A retirement age couple who by the way had been married since they were children (what?) move to the countryside so they can have the peace, quiet and isolation they have always wanted. After a week of happiness in their house, the one nearby neighbor arrives at their house at 4:00 and stays until 6:00, answering questions with a single word, looking very angry at every turn. When it occurs again each night, there is much trying to understand what is happening, plotting to foil him, and soul-searching. The narrator (Emile, the husband) is unable to turn away the neighbor, and though Emile is rude, he cannot keep him away.

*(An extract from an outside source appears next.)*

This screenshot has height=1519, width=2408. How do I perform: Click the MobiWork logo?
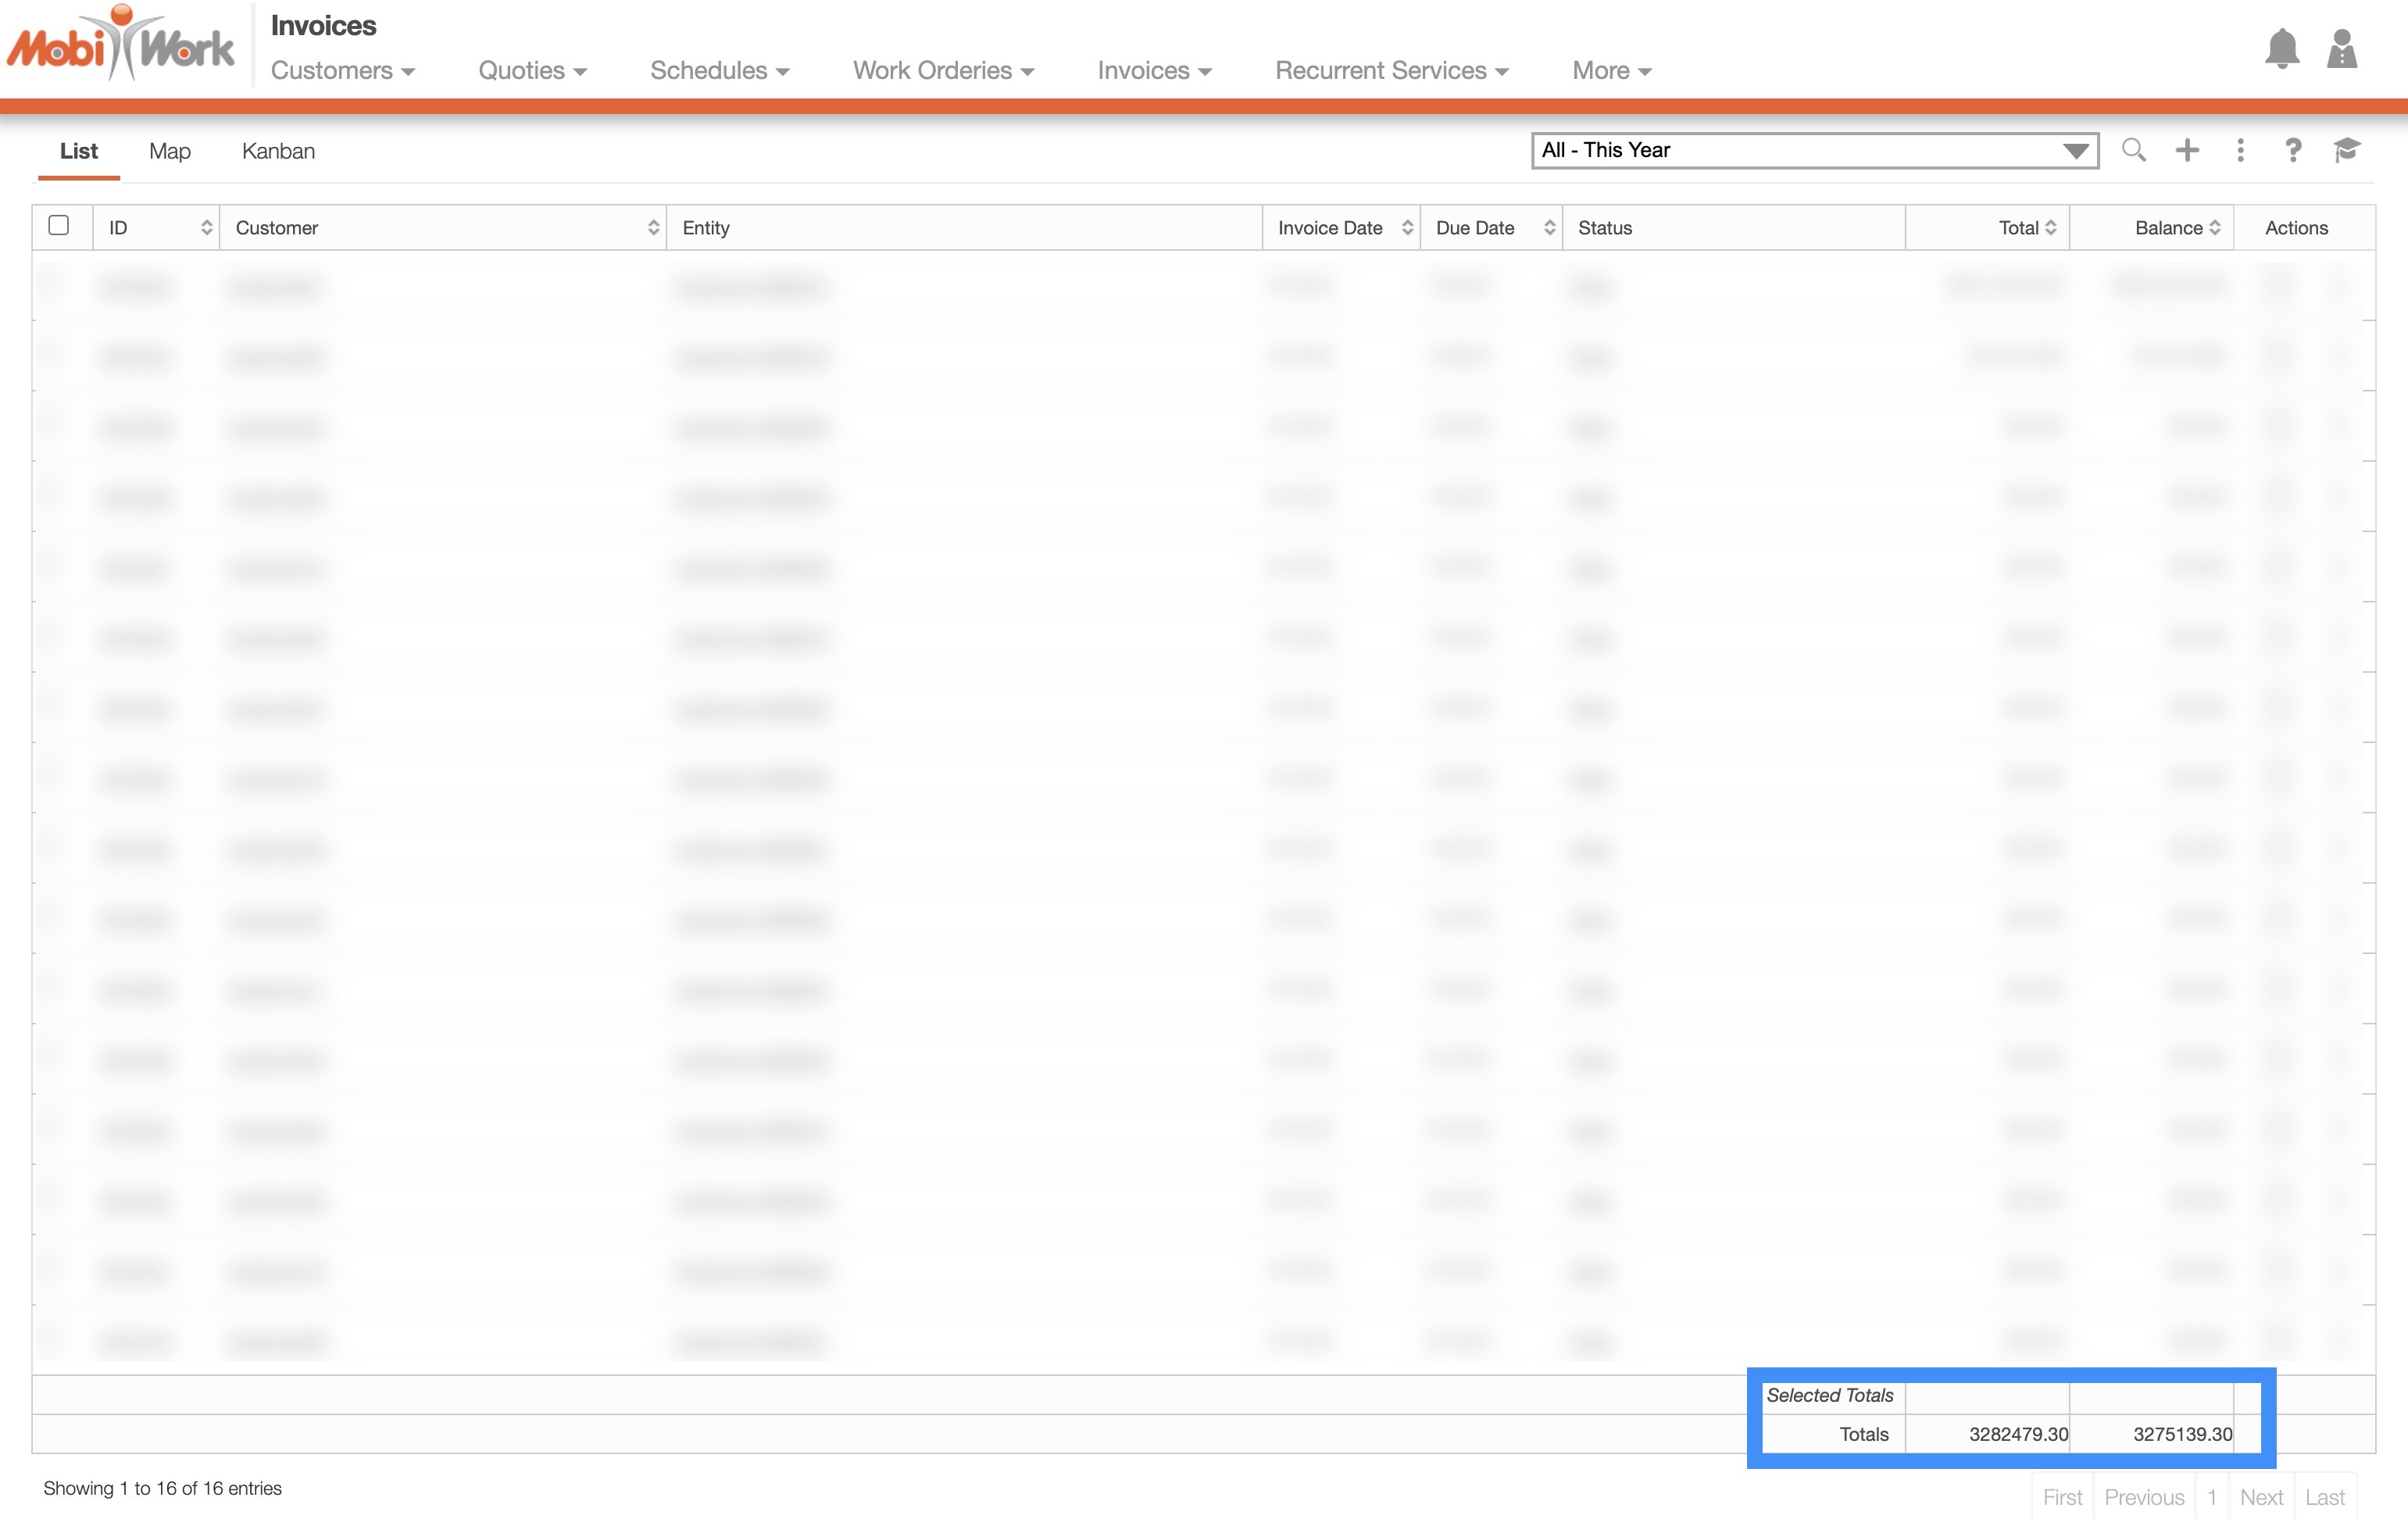point(120,45)

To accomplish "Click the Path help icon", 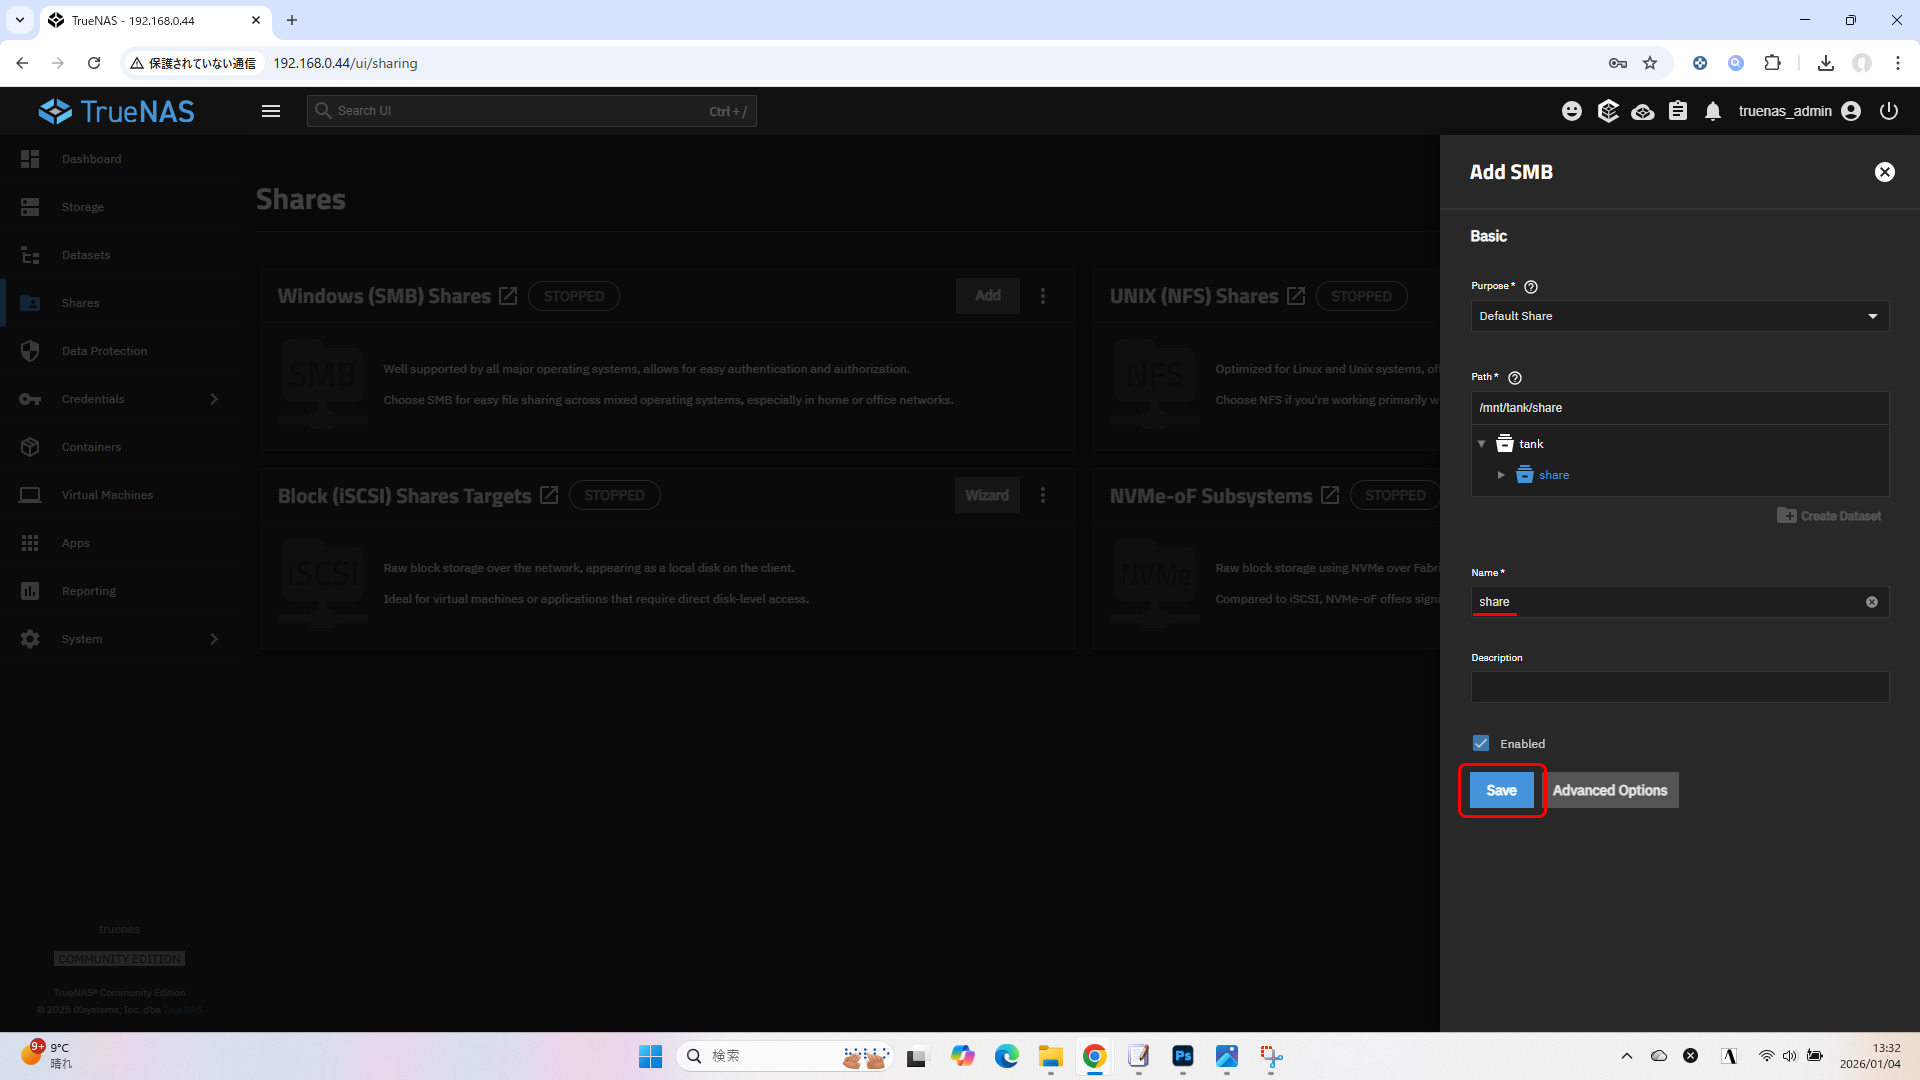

I learned many things about myself. For example, I hadn’t realized that I was a coward. In the forty years of teaching at the high school, I had never had to deal with the slightest commotion. The students respected me. I suppose that I benefited from a certain authority natural to teachers. But I had been wrong to deduce that I was one of the strong. In truth, I was one of the civilized in their company, I was entirely at ease. It had sufficed for me to find myself confronted with a brutish lout to see the limits of my power.

The narrator and his wife Juliette decide to invite the neighbor and his wife for dinner and we meet the enormous woman the narrator calls the cyst. Further description includes “tentacles,” “muffled grunts,” “octopus.” So now we are edging out of my comfort zone and I am, like the narrator, more and more uneasy. The lurch comes later after the neighbor tries to commit suicide, is saved by Emile, an act which Emile regrets. Emile then smothers the neighbor with a pillow and he believes this act was welcomed by the neighbor. He describes his wife’s reaction to the news of the neighbor’s death:

Thanks to her ignorance, she considers the death of our neighbor to be a good thing:  she would finally be able to care for Bernadette. The Bernardin home became bright, clean and airy. Every day my wife spends at least two hours with the cyst. She brings her cooked meals, flowers, and picture books. She often invites me to accompany her; I refuse, because the idea of witnessing Bernadette’s bath sends chills down my spine.

The book ends with the sentence: “I no longer know anything about myself.”

The writing is bright and clear with touch of distance and humor that makes you think of a friend telling a good story.

Amélie Nothomb, The Stranger Next Door, Henry Holt and Company, 1995, 152 pages. Available at the UVa and public libraries, and from Amazon.